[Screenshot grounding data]

^^^^^^^^

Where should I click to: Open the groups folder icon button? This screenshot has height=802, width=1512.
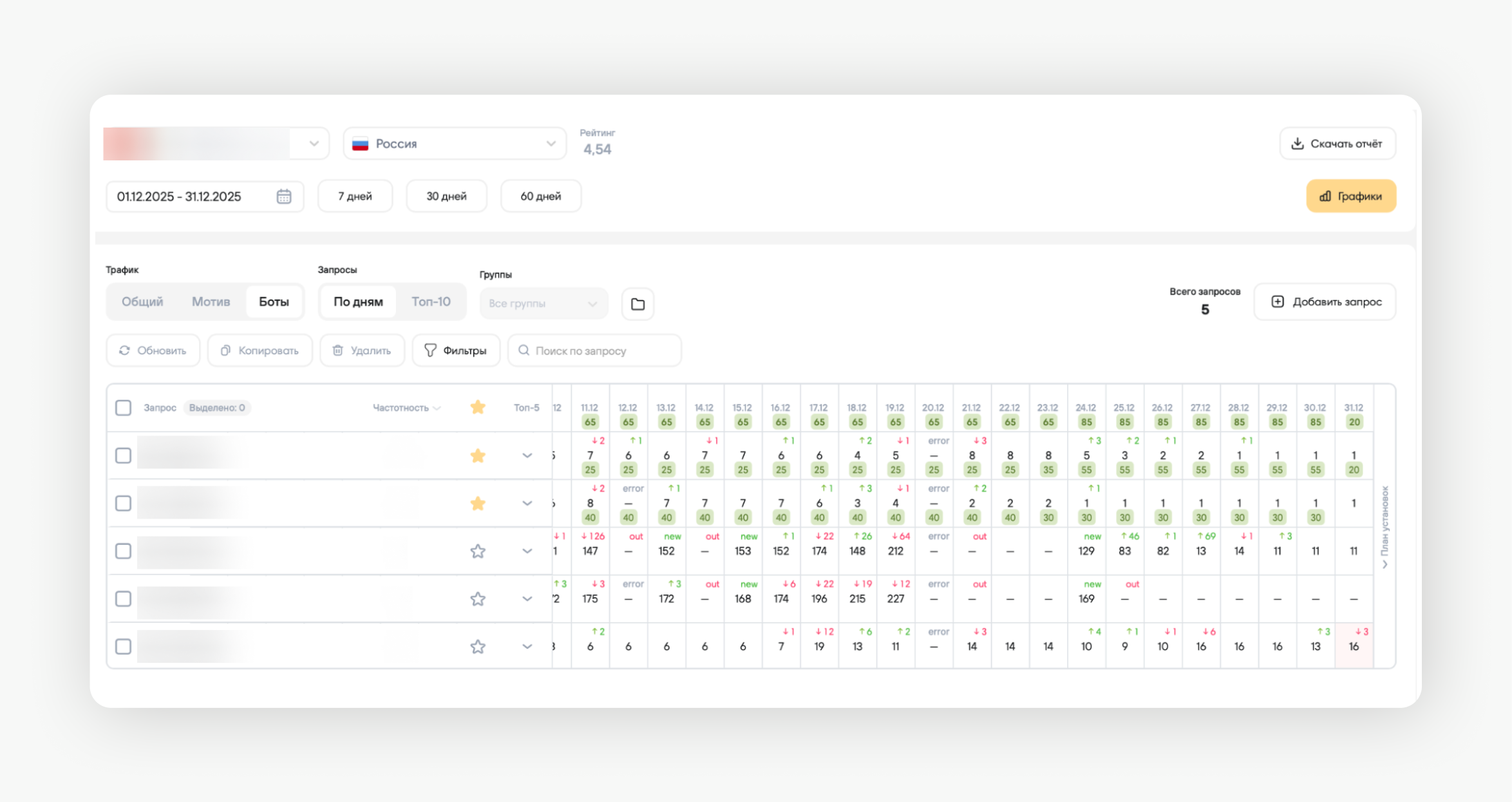click(638, 303)
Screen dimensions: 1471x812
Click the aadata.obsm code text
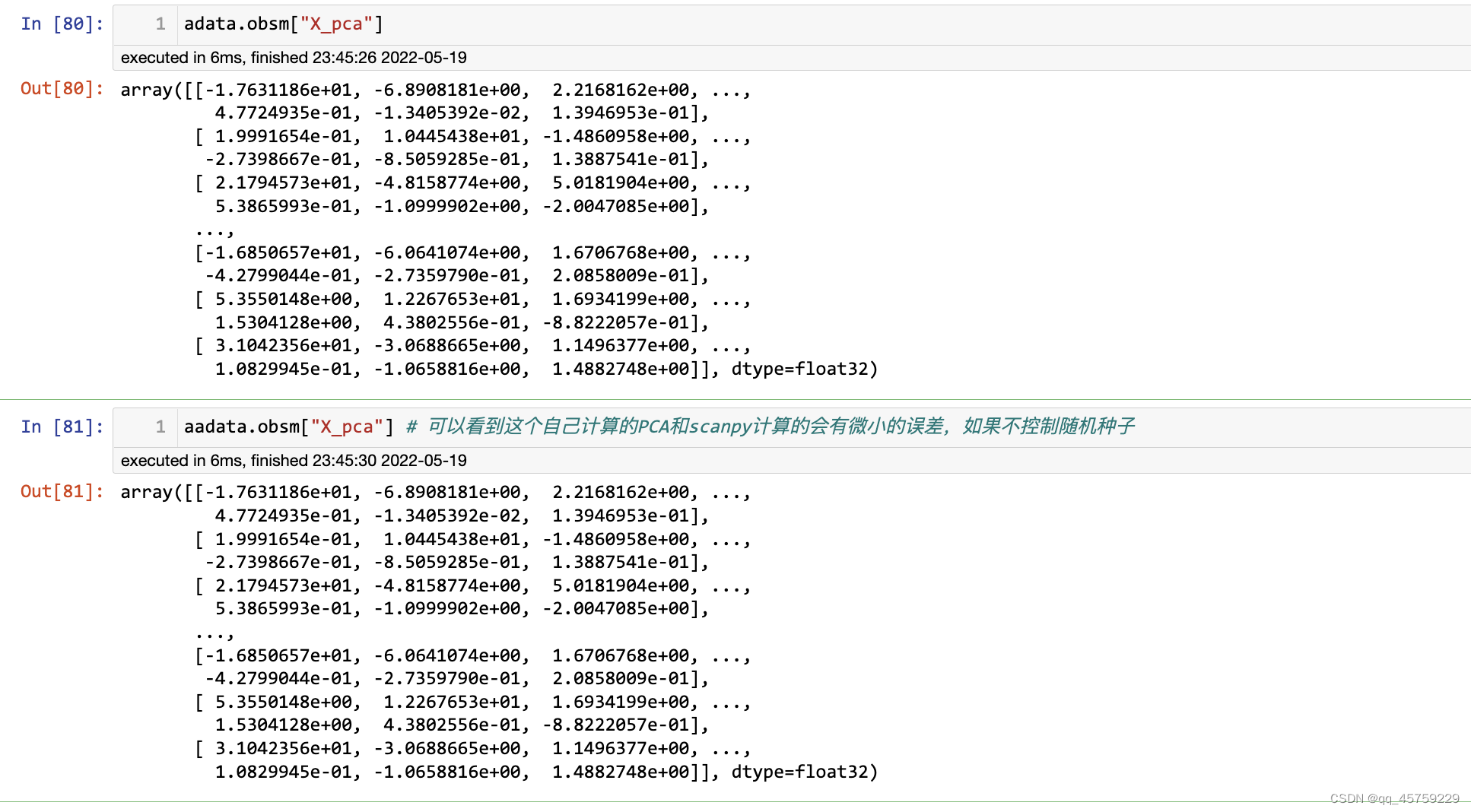(243, 427)

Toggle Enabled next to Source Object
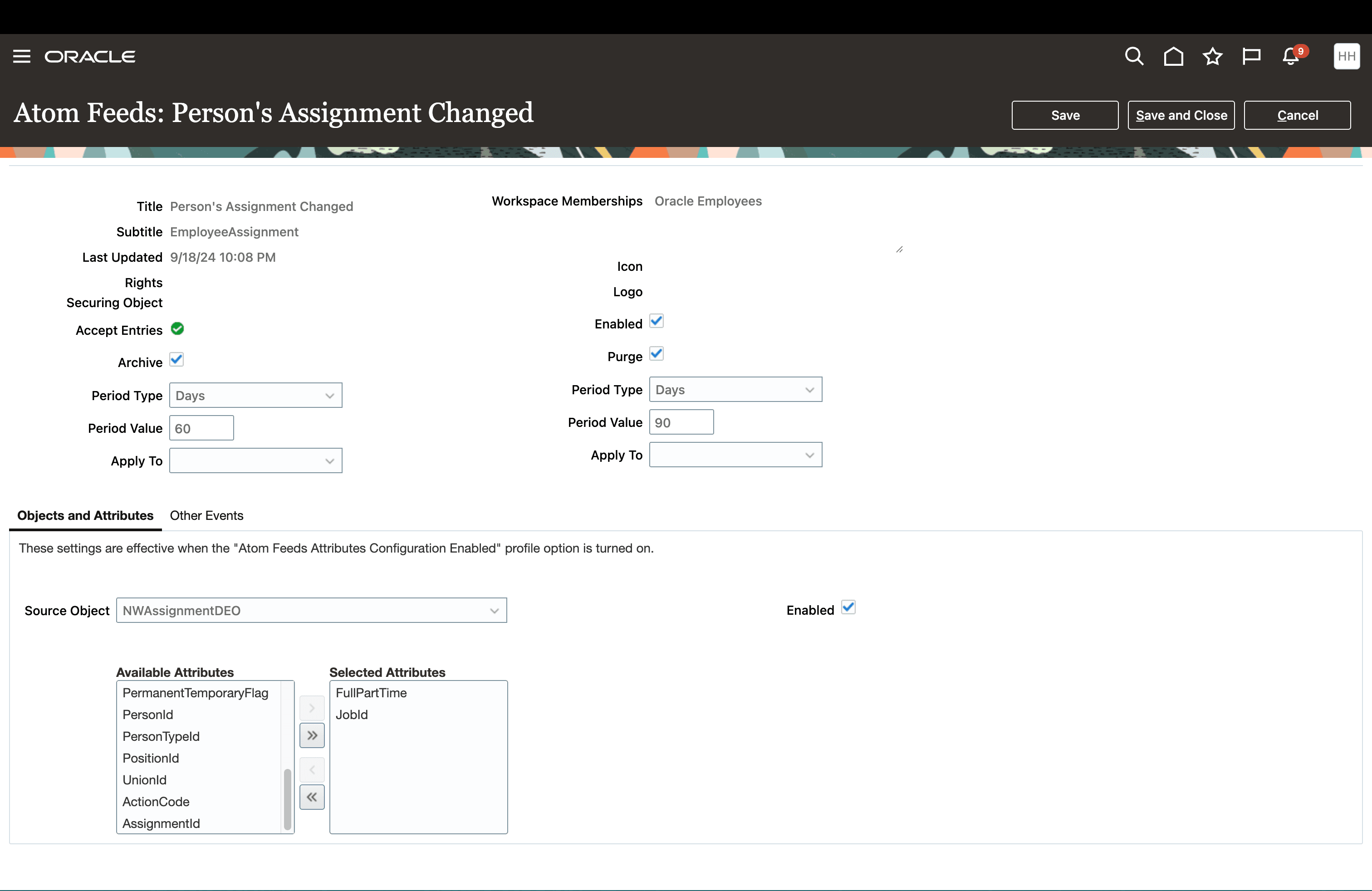pos(848,607)
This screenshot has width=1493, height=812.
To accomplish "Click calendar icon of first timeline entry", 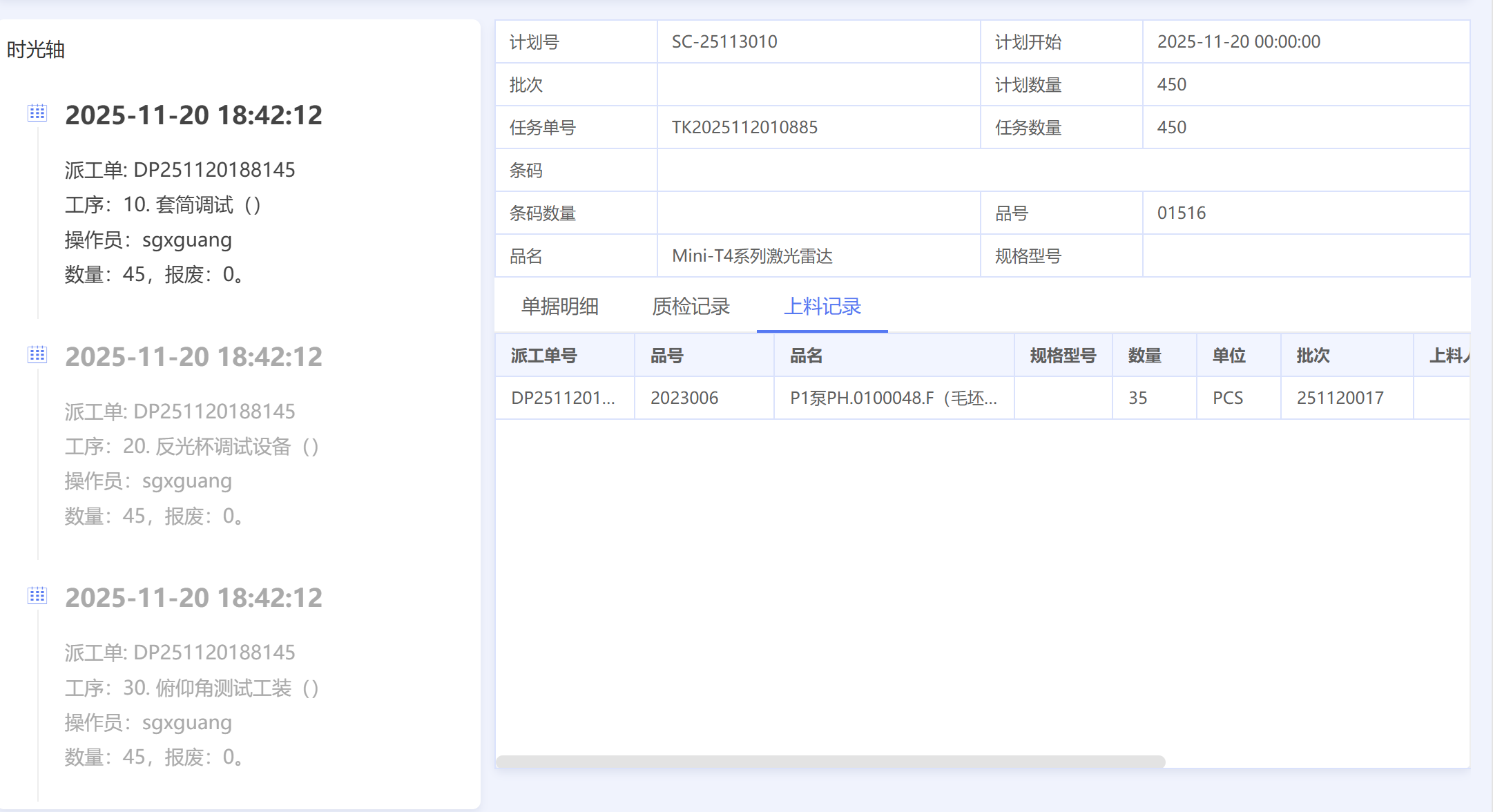I will tap(37, 113).
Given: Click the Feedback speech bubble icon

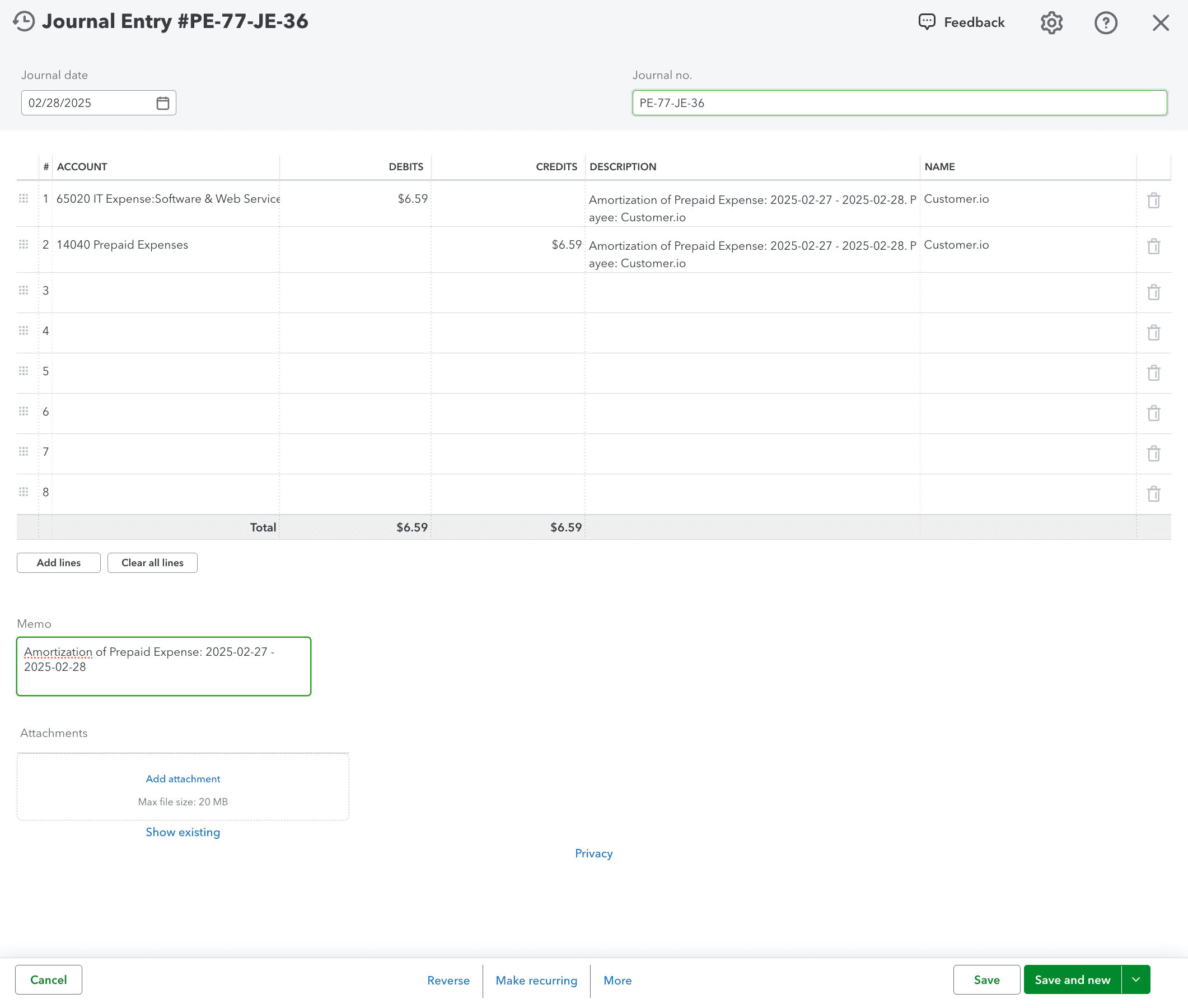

^^^^^^^^

> Problem to work on
Through the line containing "This screenshot has width=1493, height=812." and no further, restate the data above word for word from its first line, leaving out pictures.

> Response to the task
Where should I click to: Open the groups folder icon button? This screenshot has height=802, width=1512.
click(638, 303)
Screen dimensions: 1471x812
Click the aadata.obsm code text
(243, 427)

Toggle Enabled next to Source Object
pos(848,607)
This screenshot has width=1493, height=812.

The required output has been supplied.